- Stored data entries
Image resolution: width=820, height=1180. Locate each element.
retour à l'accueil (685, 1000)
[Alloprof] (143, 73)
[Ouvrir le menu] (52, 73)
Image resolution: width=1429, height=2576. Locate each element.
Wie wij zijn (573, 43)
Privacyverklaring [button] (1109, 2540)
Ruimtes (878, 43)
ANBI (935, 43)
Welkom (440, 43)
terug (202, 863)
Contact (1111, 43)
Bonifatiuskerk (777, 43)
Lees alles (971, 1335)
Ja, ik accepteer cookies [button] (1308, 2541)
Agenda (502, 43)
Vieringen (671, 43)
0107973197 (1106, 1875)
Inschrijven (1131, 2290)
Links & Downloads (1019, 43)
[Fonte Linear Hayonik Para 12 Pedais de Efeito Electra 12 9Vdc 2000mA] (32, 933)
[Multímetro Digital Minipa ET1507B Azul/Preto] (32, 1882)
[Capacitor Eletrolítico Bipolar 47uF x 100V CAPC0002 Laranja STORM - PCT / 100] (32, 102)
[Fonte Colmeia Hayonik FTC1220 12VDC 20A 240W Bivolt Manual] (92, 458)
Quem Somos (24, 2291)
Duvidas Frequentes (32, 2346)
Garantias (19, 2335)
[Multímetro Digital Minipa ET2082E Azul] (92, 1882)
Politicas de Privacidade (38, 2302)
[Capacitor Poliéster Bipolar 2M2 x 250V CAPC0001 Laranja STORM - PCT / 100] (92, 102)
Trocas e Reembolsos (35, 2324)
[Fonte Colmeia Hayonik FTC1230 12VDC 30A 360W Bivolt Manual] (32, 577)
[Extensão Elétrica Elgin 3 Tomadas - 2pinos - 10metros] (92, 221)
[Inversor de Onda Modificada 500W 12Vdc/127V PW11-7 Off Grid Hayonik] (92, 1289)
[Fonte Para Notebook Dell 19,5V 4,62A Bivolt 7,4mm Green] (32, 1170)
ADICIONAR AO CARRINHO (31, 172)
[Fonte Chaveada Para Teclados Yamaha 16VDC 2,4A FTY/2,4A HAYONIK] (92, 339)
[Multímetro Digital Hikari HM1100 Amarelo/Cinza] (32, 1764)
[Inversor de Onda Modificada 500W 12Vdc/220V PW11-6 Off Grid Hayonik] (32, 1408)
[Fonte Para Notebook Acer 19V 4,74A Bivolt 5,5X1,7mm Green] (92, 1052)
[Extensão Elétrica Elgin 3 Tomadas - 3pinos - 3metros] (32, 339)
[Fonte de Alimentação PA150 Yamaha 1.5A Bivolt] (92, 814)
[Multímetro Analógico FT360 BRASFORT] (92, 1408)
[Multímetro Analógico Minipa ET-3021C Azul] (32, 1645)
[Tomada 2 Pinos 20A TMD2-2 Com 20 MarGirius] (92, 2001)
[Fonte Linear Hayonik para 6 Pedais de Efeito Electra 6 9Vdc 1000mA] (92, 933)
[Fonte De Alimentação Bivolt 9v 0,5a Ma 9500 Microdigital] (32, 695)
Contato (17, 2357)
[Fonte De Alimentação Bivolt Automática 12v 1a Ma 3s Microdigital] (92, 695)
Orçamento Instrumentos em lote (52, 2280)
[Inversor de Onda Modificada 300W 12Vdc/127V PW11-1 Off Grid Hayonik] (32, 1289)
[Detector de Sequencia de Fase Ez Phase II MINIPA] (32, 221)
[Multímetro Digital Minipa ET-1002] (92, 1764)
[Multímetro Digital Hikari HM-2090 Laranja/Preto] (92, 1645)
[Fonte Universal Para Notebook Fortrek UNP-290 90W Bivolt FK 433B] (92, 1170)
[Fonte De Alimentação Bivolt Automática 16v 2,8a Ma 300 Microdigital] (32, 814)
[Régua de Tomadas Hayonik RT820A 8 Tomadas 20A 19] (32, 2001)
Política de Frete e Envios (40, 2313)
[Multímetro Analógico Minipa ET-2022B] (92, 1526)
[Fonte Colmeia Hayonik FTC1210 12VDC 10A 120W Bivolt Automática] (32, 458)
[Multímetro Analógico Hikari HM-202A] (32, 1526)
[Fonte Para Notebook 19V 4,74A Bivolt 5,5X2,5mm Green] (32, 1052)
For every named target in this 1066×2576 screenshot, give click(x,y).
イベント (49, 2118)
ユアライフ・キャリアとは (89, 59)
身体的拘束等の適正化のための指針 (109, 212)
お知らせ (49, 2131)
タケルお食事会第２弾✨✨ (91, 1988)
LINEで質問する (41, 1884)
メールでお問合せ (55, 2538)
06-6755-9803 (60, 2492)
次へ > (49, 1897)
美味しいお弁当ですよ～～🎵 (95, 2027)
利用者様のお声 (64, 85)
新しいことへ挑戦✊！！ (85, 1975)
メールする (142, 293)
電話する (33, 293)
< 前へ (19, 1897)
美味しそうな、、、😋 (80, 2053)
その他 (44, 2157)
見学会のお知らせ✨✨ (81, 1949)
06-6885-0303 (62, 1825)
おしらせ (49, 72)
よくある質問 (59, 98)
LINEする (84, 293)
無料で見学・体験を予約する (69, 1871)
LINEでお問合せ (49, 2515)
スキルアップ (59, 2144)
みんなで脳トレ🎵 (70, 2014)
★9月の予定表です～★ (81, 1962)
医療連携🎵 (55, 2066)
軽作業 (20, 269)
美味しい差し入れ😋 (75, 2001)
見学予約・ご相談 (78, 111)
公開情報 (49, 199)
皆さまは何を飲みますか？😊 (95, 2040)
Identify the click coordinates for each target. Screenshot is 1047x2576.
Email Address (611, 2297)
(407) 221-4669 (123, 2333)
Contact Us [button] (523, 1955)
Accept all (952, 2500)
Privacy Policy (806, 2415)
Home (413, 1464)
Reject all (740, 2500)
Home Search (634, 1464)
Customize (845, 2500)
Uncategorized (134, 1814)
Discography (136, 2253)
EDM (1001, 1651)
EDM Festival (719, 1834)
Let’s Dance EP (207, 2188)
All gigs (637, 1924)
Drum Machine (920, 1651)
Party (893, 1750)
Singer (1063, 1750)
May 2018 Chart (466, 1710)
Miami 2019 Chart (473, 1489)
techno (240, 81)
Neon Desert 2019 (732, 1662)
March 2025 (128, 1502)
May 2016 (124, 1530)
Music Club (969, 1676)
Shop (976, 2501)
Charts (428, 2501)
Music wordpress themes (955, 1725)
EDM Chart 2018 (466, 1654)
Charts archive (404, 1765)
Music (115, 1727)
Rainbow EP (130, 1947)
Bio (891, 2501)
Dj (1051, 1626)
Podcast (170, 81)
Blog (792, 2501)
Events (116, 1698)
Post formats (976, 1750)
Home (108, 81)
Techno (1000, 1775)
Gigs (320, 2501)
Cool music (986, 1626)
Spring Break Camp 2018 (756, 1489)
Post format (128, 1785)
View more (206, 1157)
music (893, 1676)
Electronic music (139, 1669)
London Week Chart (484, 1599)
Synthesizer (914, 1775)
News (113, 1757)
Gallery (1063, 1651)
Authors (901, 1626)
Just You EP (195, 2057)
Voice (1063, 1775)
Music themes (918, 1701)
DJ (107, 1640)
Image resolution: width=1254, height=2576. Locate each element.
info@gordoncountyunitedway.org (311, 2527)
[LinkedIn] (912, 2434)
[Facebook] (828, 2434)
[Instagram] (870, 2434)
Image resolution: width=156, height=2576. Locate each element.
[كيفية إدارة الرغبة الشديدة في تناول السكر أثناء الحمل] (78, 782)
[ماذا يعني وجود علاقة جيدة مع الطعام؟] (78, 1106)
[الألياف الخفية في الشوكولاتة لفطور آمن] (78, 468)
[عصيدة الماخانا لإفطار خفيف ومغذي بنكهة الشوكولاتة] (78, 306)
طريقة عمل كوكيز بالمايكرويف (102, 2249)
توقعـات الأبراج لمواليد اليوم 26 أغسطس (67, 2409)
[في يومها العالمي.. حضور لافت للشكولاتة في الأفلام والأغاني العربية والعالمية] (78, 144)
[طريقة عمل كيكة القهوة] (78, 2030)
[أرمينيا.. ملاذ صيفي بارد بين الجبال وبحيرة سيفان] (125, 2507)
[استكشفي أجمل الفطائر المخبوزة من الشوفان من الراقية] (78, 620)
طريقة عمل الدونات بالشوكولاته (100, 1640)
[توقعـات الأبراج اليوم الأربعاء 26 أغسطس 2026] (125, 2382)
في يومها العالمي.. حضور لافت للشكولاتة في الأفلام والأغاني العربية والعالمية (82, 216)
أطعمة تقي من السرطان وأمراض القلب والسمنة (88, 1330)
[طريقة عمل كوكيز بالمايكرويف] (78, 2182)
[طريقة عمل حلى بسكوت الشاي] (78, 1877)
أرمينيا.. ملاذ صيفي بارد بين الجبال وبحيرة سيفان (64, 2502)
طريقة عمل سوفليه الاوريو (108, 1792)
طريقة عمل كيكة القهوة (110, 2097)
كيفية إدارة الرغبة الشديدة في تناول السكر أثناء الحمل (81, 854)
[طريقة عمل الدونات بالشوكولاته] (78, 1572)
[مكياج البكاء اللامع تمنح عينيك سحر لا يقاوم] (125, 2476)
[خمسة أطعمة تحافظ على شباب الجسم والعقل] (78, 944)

- DIRECTIONS
Please copy, exactly and with nothing else, the lines above beginning at the line that has "Let’s Dance EP (207, 2188)" and ending with the line that has "أطعمة تقي من".

- EXERCISE SOLUTION
Let’s Dance EP (207, 2188)
All gigs (637, 1924)
Drum Machine (920, 1651)
Party (893, 1750)
Singer (1063, 1750)
May 2018 Chart (466, 1710)
Miami 2019 Chart (473, 1489)
techno (240, 81)
Neon Desert 2019 (732, 1662)
March 2025 (128, 1502)
May 2016 (124, 1530)
Music Club (969, 1676)
Shop (976, 2501)
Charts (428, 2501)
Music wordpress themes (955, 1725)
EDM Chart 2018 (466, 1654)
Charts archive (404, 1765)
Music (115, 1727)
Rainbow EP (130, 1947)
Bio (891, 2501)
Dj (1051, 1626)
Podcast (170, 81)
Blog (792, 2501)
Events (116, 1698)
Post formats (976, 1750)
Home (108, 81)
Techno (1000, 1775)
Gigs (320, 2501)
Cool music (986, 1626)
Spring Break Camp 2018 (756, 1489)
Post format (128, 1785)
View more (206, 1157)
music (893, 1676)
Electronic music (139, 1669)
London Week Chart (484, 1599)
Synthesizer (914, 1775)
News (113, 1757)
Gallery (1063, 1651)
Authors (901, 1626)
Just You EP (195, 2057)
Voice (1063, 1775)
Music themes (918, 1701)
DJ (107, 1640)
Image resolution: width=1254, height=2576. Locate each element.
info@gordoncountyunitedway.org (311, 2527)
[LinkedIn] (912, 2434)
[Facebook] (828, 2434)
[Instagram] (870, 2434)
Image resolution: width=156, height=2576. Locate each element.
[كيفية إدارة الرغبة الشديدة في تناول السكر أثناء الحمل] (78, 782)
[ماذا يعني وجود علاقة جيدة مع الطعام؟] (78, 1106)
[الألياف الخفية في الشوكولاتة لفطور آمن] (78, 468)
[عصيدة الماخانا لإفطار خفيف ومغذي بنكهة الشوكولاتة] (78, 306)
طريقة عمل كوكيز بالمايكرويف (102, 2249)
توقعـات الأبراج لمواليد اليوم 26 أغسطس (67, 2409)
[في يومها العالمي.. حضور لافت للشكولاتة في الأفلام والأغاني العربية والعالمية] (78, 144)
[طريقة عمل كيكة القهوة] (78, 2030)
[أرمينيا.. ملاذ صيفي بارد بين الجبال وبحيرة سيفان] (125, 2507)
[استكشفي أجمل الفطائر المخبوزة من الشوفان من الراقية] (78, 620)
طريقة عمل الدونات بالشوكولاته (100, 1640)
[توقعـات الأبراج اليوم الأربعاء 26 أغسطس 2026] (125, 2382)
في يومها العالمي.. حضور لافت للشكولاتة في الأفلام والأغاني العربية والعالمية (82, 216)
أطعمة تقي من السرطان وأمراض القلب والسمنة (88, 1330)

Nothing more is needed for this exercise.